DIRECTIVES:
[a] Answer these questions from the LeNet5 article, one answer per line, each marked like its question:
(i) Which dataset does the article use to train and test the model?
(ii) What is LeNet5 used to recognize?
(iii) In what year was LeNet5 proposed, and in which paper?
[b] In one to three sentences, explain why the LeNet5 article calls familiarity with Python syntax and the PyTorch library essential.
[c] Pick up the LeNet5 article after its last sentence and keep writing.

SELECTION:
━━━

In this article, we will build one of the earliest convolutional neural networks ever introduced, LeNet5. We will build this CNN from scratch in PyTorch and see how it performs on a real-world dataset.
We will start by exploring LeNet5’s architecture. We will then load and analyze our dataset, MNIST, using the class provided by Torchvision. Using PyTorch, we will build LeNet5 from scratch and train it on our data. Finally, we will see how the model performs on the unseen test data.
Knowledge of neural networks will help you understand this article. This translates to being familiar with the different layers of neural networks (input layer, hidden layers, output layer), activation functions, optimization algorithms (variants of gradient descent), loss functions, etc. Additionally, familiarity with Python syntax and the PyTorch library is essential for understanding the code snippets presented in this article.
An understanding of CNNs is also recommended. This includes knowledge of convolutional layers, pooling layers, and their role in extracting features from input data. Understanding concepts like stride, padding, and the impact of kernel/filter size is beneficial.
LeNet5 is used to recognize handwritten characters. Yann LeCun and others proposed it in 1998 in the paper Gradient-Based Learning Applied to Document Recognition.

━━━

DATA ROWS:
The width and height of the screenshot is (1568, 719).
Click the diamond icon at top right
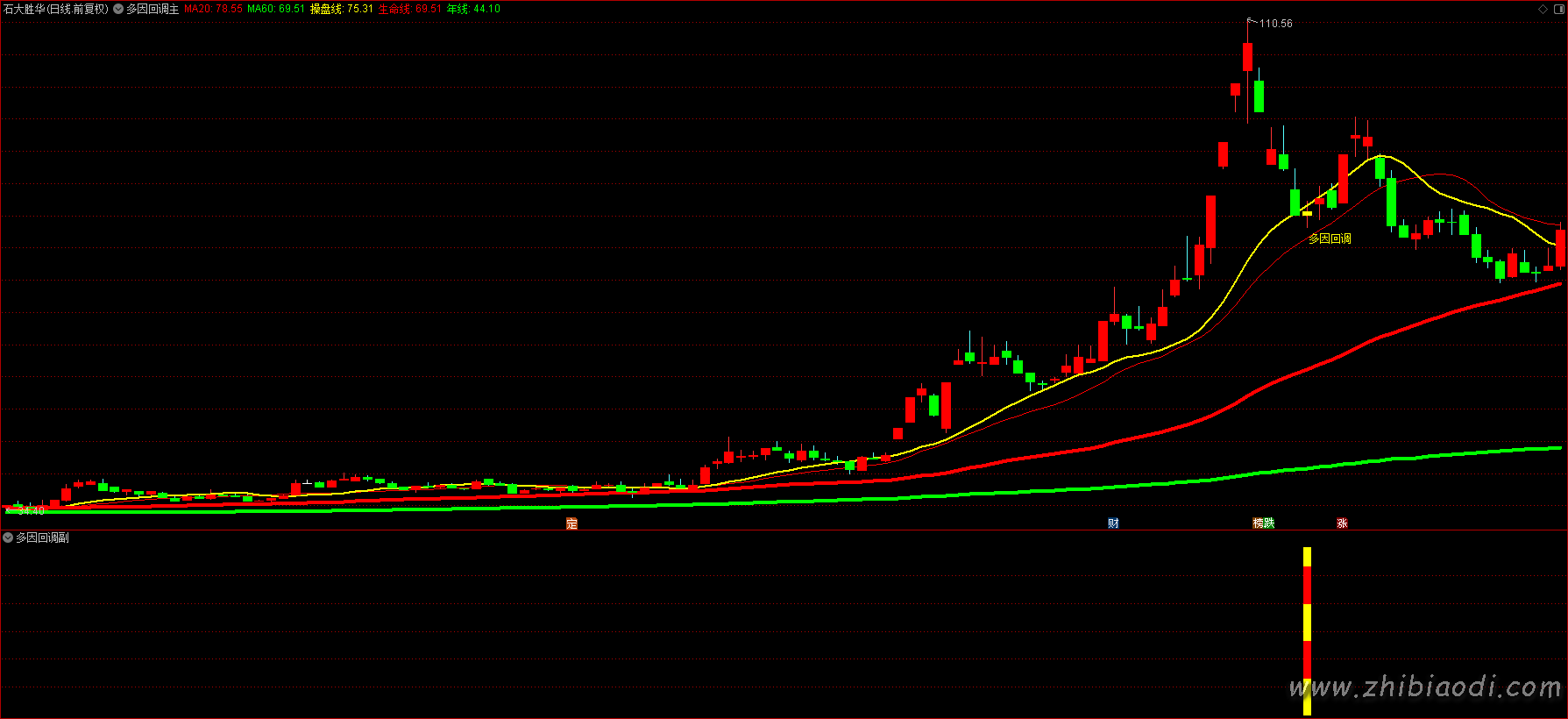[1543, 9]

━━━

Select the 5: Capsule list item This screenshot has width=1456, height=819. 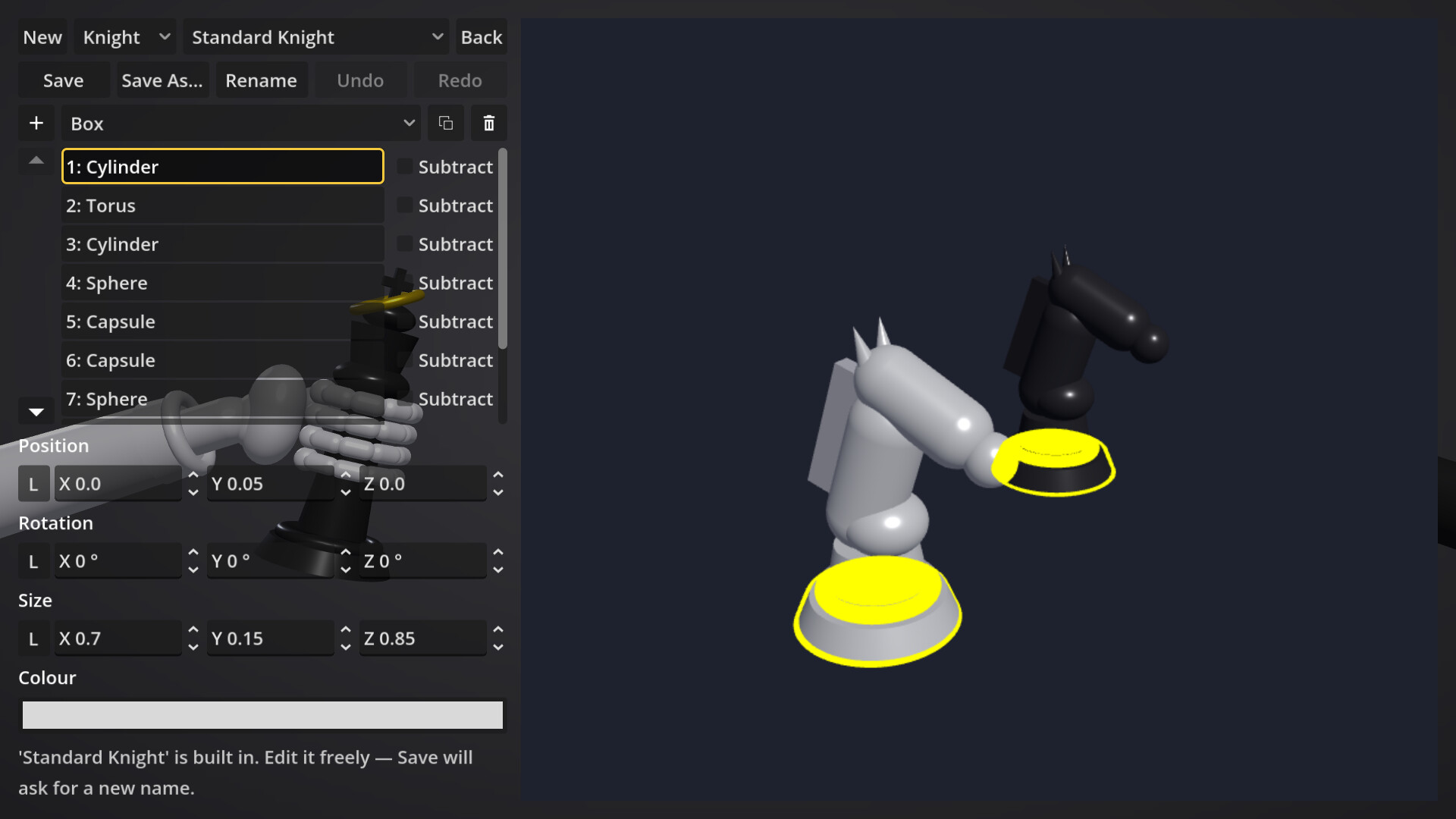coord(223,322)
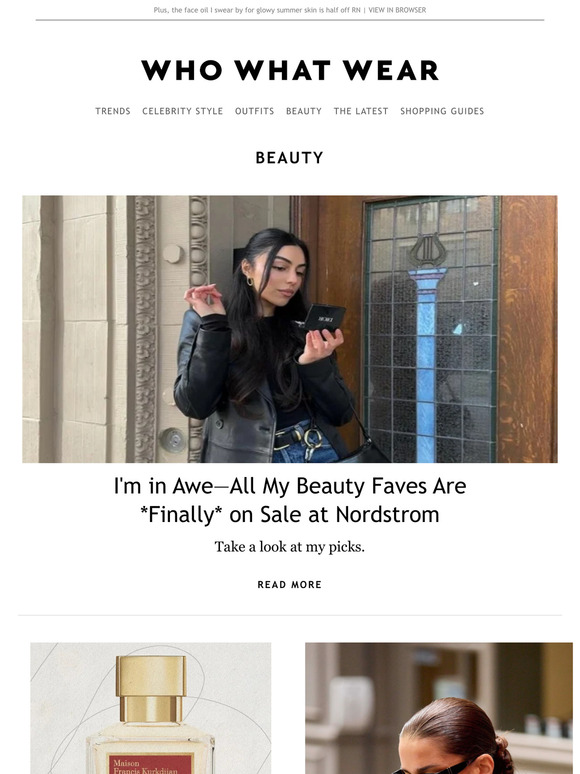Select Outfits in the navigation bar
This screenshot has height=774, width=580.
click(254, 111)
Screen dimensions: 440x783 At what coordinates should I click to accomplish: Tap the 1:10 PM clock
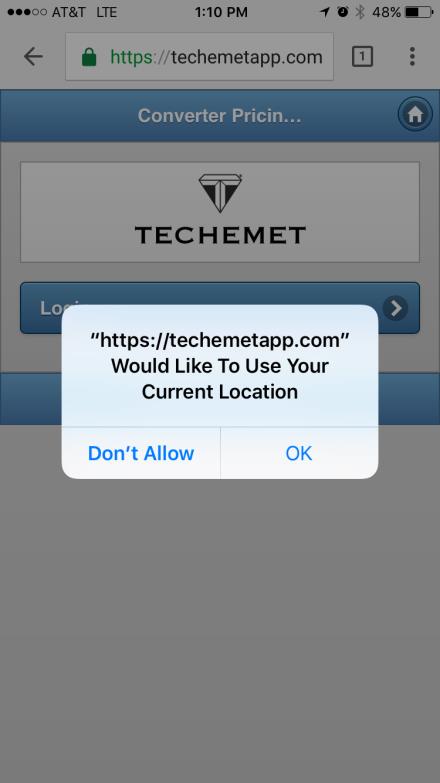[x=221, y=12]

━━━

ANSWERS FOR THE TASKS:
[a]
(i) MNIST
(ii) Handwritten characters
(iii) 1998, in the paper Gradient-Based Learning Applied to Document Recognition

[b] The article presents code snippets. Readers need to know Python syntax and the PyTorch library to understand them.

[c]
Let’s understand the architecture of LeNet5 as shown in the figure below:
As the name indicates, LeNet5 has five layers: two convolutional and three fully connected. Let’s start with the input. LeNet5 accepts a greyscale image of 32x32 as input, indicating that the architecture is not suitable for RGB images (multiple channels). So, the input image should contain just one channel. After this, we start with our convolutional layers.
The first convolutional layer has a filter size of 5x5 with six such filters. This will reduce the width and height of the image while increasing the depth (number of channels). The output would be 28x28x6. After this, pooling is applied to decrease the feature map by half, i.e., 14x14x6. The same filter size (5x5) with 16 filters is now applied to the output, followed by a pooling layer. This reduces the output feature map to 5x5x16.
A convolutional layer with a size of 5x5 and 120 filters is then applied to transform the feature map into 120 values. Following this, there is the first fully connected layer, which contains 84 neurons. Finally, the output layer consists of 10 neurons, corresponding to the 10 classes representing the numerical digits in the MNIST dataset.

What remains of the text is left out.